Wednesday, July 8, 2015

I'm Ticked Off

Hey, now this isn't fair.  This entire summer, the tick-averse Mrs. ProfessorRoush has been forcing me to disrobe in the laundry room immediately upon entering the back door and to submit to a humiliating tick check which involves minute inspection of every inch of my tender pink skin.  While that might sound like the start of a fun afternoon to some of you, you can trust me when I say that the only intimate contact it initiates is her scratching at every suspicious skin blemish to assure that some creepy little legs don't appear at the edges.  On most occasions, satisfied that I'm not harboring a pregnant momma tick which could birth-start a tick Armageddon in the house, she banishes me immediately to the shower, merely bleeding from a few overzealous scratch marks, while she lifts my clothes with a stick and washes them in scalding water.

On two previous occasions Mrs. ProfessorRoush did find and remove ticks, justifying her careful diligence.  There were also two other instances when I found and removed small ticks on my own due to her understandable but unconscionable unwillingness to diligently examine certain skin expanses.  The past few weeks, however, I had returned tickless and we had dropped our guard, sure that tick season was over.  Heck, I had even scabbed over the previous tick-created welts that I received from each bite.  I seem to have developed a type II sensitivity to tick bites this year and I form a nice hive at each bite, even when the tick hasn't been attached long.

Today, when I was driven in from a good day of gardening by the July heat, I noticed that my shoulder was itching and, in the mirror on the way to the shower, saw a small speck in the center of a red circle that appeared different from my normal freckles.  Primarily, it looked different because it was RAISED.

There were a few lost moments of reaction while Mrs. ProfessorRoush located her reading glasses.  I've found that older wives are constantly wearing the wrong glasses for the activity at hand and I would estimate that they spend approximately 25% of their lives looking for the alternate pair.   Once she could see the speck closer, she still wasn't sure that it was a tick.  She and I were both willing, however, to play it safe and have her grab this possible part of me with the tweezers and rip it off.  I braced myself for the fear that my farsighted wife would pluck a piece of ProfessorRoush rather than an invasive arachnid, but the "speck" was removed without any trauma other than a raised heart rate and some minor palpitations.  Under a magnifying glass that I've had since I was a child (a side benefit of living a long life interested in the sciences) we discovered that it was, in fact, a tick, the same minuscule invader pictured above one a paper towel next to a 22 gauge hypodermic needle.

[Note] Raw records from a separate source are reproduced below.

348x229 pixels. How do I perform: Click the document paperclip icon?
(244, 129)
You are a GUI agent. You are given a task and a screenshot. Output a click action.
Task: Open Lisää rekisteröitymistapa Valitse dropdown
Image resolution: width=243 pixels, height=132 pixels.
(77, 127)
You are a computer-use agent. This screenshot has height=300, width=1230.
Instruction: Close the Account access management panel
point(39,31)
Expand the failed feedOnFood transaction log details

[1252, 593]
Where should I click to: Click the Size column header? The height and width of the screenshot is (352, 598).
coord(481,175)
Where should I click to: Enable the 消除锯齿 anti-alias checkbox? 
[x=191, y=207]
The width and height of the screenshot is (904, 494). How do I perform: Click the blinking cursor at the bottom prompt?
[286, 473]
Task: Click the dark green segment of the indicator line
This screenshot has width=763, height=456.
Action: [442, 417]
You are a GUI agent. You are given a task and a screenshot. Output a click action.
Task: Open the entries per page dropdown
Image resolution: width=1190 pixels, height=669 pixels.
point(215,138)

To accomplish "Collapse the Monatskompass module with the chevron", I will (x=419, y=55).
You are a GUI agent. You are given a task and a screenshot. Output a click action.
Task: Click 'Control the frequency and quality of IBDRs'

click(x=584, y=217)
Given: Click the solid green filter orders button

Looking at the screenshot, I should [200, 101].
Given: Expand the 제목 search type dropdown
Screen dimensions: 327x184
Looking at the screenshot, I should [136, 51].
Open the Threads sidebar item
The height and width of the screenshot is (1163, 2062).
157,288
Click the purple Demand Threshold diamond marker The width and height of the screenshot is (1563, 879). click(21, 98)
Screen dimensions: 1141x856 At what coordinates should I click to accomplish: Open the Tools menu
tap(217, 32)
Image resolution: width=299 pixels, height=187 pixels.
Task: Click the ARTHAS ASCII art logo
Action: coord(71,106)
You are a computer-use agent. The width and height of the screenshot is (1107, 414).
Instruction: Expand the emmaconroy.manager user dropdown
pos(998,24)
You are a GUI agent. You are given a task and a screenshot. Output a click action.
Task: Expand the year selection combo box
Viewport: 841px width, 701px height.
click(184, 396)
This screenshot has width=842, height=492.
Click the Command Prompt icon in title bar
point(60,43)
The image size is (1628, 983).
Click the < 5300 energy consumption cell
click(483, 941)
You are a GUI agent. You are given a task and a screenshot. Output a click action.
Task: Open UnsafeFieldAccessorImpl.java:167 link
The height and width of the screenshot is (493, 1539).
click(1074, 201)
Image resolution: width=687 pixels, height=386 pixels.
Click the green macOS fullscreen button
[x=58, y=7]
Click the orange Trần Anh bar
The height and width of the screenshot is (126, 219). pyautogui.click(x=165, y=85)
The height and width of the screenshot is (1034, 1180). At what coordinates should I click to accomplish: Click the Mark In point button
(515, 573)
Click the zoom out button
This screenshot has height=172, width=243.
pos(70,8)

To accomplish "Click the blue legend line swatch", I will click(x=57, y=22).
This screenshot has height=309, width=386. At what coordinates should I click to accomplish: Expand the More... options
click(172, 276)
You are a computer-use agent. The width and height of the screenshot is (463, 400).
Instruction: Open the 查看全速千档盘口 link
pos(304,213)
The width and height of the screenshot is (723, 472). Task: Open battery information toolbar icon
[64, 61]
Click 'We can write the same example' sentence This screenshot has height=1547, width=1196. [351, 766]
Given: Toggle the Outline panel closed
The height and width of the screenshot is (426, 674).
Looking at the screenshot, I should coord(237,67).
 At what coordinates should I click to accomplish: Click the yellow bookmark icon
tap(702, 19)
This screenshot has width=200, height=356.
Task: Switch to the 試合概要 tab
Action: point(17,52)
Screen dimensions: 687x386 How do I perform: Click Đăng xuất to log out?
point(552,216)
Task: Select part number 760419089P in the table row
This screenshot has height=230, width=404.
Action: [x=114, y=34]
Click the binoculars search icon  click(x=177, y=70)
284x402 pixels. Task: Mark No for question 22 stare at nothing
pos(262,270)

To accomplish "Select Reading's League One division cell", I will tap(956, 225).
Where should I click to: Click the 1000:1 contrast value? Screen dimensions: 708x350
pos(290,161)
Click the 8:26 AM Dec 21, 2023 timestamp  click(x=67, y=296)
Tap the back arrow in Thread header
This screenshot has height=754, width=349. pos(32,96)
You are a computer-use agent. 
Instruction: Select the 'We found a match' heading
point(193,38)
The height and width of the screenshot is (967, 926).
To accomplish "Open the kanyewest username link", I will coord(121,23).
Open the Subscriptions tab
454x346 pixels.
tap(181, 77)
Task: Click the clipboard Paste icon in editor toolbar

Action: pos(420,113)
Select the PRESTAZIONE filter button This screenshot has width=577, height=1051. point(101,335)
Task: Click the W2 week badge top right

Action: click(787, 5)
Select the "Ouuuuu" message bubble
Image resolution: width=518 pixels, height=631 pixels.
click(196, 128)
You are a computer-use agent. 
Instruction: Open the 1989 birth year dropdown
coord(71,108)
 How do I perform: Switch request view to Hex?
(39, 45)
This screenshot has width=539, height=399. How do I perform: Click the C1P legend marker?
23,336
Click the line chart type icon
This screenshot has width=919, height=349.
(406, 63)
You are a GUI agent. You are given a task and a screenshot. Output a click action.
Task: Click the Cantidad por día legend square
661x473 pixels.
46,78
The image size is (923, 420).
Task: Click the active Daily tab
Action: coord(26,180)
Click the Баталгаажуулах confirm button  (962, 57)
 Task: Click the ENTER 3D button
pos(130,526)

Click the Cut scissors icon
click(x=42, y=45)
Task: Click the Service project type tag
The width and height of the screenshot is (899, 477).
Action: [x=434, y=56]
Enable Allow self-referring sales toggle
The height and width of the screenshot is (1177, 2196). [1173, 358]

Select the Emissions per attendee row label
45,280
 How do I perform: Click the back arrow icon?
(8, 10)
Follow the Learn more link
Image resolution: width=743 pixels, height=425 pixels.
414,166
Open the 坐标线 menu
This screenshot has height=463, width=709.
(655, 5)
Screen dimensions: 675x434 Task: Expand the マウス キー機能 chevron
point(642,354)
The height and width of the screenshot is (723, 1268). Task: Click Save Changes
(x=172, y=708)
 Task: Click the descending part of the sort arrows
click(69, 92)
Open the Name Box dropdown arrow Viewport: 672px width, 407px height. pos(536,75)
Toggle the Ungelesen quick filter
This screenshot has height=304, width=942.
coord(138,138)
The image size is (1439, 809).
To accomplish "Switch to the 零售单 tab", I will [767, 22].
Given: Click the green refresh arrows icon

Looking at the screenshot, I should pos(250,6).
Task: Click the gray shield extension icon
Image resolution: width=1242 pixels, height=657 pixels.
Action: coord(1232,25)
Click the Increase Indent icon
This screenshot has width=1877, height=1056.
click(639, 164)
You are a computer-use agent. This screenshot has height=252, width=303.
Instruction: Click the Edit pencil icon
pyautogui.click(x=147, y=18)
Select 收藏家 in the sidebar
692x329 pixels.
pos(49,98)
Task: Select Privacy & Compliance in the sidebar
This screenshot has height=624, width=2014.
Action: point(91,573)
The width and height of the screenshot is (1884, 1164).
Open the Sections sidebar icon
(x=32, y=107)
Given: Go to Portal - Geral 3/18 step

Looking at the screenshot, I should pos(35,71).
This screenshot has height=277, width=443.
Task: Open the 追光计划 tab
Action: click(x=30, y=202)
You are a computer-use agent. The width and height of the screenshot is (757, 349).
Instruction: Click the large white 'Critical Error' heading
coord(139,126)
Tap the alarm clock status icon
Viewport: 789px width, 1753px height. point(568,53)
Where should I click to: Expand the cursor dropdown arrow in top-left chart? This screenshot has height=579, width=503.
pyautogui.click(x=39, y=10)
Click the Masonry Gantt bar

There are, it seems, Darwinistic advantages to having a little tick hypersensitivity, even though this episode will likely initiate another series of strip tease inspections by the missus.  If I hadn't started itching, this little guy could have feasted for a few days on my fair skin.  Instead, thankfully, he was encased in this paper towel and flushed down where the sun doesn't shine.  Tough luck, buddy.

1 comment:

  1. I have also been thankful for the allergic reaction to a tick bite, just like you. Itches like a son-of-a-gun for days afterward, but reliably warns of the presence of an overlooked tick. I'm not the squeamish type, but ticks give me the willies ... happy to pop off their heads and flush their remains whenever I encounter them. There are days when I have wondered what the human-sized dose of Frontline would be.